Presbyterian Association of Musicians attendees crack open their Bibles at Montreat Conference Center

by Paul Seebeck | Presbyterian News Service

The Rev. Mary Brueggemann, a retired United Church of Christ pastor, is leading adult Bible study during this week’s Presbyterian Association of Musicians conference at Montreat Conference Center. (Photo by Paul Seebeck)

MONTREAT, N.C. — The Rev. Mary Brueggemann, a retired United Church of Christ pastor, began the Presbyterian Association of Musicians conference  Bible study on Justice in the New Testament Tuesday with a quote about the Old Testament.

Before saying, “We should pray,” she used these words from Princeton Theological Seminary emeritus professor, Patrick D. Miller:

“All the questions we have in our doubt or pain have come from the lips of ancient Israel. Their response was praise, rather than there is no meaning to life … This providence of God plays out in the terrors and possibilities of the human experience. Over and over again, God is with us. God will help us.”

With that, Brueggeman invited those in her class to share their prayer requests. Included in those requests were:

  • Children on our borders
  • Protestors in Hong Kong
  • Purple church pastors, who minister to Republicans and Democrats and everyone else
  • The Trump administration
  • And several personal requests.

After prayer and reading with the class from Deuteronomy 24:17-22 — God’s command to care for the alien, orphan and window — Brueggemann asked, “How many times do you think justice is mentioned in the Old Testament?  How about the New Testament?”

Doing a word study on justice, she found the word appears 100 times in the Old Testament — and only 15 times in the New Testament.

“Why so few,” she asked, “when justice was the core attribute of Jesus? (Luke 4:18-19).”

Brueggemann said a study of Plato’s “Republic” by theologian Nicholas Wolterstorff helped her as she wrestled with her questions. The Greek noun which Plato uses for justice in is “dikaiosyne.” That word is translated in the New Testament as “righteousness.”

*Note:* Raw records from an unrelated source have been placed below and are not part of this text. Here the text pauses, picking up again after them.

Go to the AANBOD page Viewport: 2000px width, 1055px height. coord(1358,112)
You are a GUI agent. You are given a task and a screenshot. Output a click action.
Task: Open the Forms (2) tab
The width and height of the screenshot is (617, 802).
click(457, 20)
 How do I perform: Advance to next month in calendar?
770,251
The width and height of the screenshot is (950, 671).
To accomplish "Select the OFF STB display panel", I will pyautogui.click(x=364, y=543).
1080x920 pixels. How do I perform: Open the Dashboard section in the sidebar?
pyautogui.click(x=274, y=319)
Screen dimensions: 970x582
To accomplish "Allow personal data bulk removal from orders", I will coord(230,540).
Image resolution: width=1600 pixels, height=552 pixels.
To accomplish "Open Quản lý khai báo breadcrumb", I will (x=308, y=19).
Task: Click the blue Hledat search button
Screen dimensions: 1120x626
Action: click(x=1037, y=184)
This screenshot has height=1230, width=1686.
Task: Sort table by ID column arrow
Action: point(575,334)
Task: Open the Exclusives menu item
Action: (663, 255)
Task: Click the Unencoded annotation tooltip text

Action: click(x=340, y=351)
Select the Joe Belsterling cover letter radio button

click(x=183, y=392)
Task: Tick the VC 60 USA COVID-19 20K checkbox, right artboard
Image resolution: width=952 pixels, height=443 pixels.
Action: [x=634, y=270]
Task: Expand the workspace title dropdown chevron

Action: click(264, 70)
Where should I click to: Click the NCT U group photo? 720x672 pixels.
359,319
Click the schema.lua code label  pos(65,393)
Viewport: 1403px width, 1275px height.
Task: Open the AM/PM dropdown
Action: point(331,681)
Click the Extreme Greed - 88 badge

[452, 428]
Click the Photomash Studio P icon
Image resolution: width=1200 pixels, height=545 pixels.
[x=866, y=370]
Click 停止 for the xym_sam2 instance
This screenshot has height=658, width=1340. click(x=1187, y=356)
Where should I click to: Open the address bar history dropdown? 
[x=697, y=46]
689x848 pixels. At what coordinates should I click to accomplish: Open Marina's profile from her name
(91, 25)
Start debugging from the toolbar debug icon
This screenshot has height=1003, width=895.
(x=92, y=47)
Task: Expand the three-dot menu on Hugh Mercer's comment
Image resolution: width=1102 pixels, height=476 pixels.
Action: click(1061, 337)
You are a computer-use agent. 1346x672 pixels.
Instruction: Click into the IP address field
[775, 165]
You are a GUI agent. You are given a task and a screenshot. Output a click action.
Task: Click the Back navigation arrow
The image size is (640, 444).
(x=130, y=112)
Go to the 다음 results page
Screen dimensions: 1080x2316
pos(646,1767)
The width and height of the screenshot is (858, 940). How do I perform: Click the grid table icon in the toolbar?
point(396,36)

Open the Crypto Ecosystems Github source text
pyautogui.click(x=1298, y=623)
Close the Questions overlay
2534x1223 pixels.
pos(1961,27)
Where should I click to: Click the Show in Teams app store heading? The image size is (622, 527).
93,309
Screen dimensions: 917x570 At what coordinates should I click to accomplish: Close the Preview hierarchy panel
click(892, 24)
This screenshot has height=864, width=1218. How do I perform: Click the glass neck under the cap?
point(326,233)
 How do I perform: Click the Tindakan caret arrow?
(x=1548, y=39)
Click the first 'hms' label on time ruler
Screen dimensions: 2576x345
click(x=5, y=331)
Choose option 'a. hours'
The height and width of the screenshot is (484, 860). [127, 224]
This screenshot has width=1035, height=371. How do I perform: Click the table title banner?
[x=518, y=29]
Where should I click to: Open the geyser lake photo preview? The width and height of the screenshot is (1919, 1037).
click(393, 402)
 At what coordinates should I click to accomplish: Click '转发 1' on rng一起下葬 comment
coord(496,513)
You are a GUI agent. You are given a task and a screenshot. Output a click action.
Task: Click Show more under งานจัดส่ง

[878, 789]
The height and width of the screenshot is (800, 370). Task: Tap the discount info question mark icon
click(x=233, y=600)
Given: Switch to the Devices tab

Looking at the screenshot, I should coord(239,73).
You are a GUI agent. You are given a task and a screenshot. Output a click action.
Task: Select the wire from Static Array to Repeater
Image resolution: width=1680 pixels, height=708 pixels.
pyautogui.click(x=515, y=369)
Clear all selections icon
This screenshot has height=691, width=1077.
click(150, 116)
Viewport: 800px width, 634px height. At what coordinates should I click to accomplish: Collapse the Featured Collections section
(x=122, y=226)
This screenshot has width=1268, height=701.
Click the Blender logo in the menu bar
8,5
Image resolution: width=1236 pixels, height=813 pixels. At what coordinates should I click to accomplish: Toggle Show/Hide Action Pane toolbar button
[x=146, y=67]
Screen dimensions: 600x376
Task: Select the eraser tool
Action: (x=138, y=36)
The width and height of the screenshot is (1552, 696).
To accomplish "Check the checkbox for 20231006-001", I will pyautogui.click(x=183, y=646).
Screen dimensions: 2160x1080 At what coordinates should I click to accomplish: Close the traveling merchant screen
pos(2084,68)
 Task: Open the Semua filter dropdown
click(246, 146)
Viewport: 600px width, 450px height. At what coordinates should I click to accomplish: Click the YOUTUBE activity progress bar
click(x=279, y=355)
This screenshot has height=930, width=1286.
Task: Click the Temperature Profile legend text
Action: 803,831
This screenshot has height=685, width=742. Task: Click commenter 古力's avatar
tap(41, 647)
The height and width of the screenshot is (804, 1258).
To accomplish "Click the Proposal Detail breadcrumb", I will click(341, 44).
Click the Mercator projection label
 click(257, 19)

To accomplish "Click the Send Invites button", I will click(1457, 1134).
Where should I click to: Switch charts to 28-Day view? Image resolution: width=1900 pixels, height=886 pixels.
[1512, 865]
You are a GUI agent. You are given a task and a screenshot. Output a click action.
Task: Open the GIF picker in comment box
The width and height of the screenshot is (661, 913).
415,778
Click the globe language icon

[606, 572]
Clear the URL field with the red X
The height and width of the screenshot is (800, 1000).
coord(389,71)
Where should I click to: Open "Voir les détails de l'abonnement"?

“Righteousness is used over 300 times,” she said. “In English, ‘dikaiosyne’ can be translated as either ‘justice’ or ‘righteousness.’ The translators choose ‘righteousness,’ which is right living, or right relationship with God.”

Brueggemann said she also found “hendiadys,” the expression of a single idea by two words connected with “and,” was also helpful in her understanding of “justice” and “righteousness.”

These two words are used this way 26 times in the Old Testament, such as in Amos 5:24: “But let justice roll down like waters, and righteousness like an ever-flowing stream.”

 “So, when you read the New Testament,” she said, “could the word ‘righteousness’ mean ‘justice’ as well?”

Then Brueggemann began to look at the Beatitudes in Matthew 5:3-10. Drawing on Richard A. Horsley’s book “Covenant Economics: A Biblical Vision of Justice for All,” Brueggemann called Jesus’s Sermon on the Mount his “covenant speech” because it complements the kind of justice described in the Old Testament.

In the Beatitudes, those who are blessed — some theologians describe them as God’s special people — are the poor in spirit, those who mourn, the meek, those who hunger and thirst for righteousness, the merciful, the pure in heart and those who are persecuted for righteousness sake.

Brueggemann said the first Beatitude about the poor is Jesus’s general way of establishing the kingdom of God. Horsley, she noted, writes that “the meek are those who don’t covetously strive to take what belongs to God” and that “the merciful are those who share economic goods with others.”

“As for those who hunger and thirst for righteousness and are persecuted for righteousness, the word could easily be ‘justice,’” Brueggemann said. “One isn’t persecuted for being upstanding, but for seeking justice.”

“Right living will lead to the pursuit of justice — and the pursuit of justice demands right living.”

The daily adult Bible study on Economic Justice in the New Testament continues through Friday at the PAM conference, where the theme is “Not as the World Gives.” The theme is based on a verse from Jesus’ Farewell Discourse, John 14:27 , where Jesus says to his disciples, “Peace I leave with you; my peace I give to you. I do not give to you as the world gives. Do not let your hearts be troubled, and do not let them be afraid.”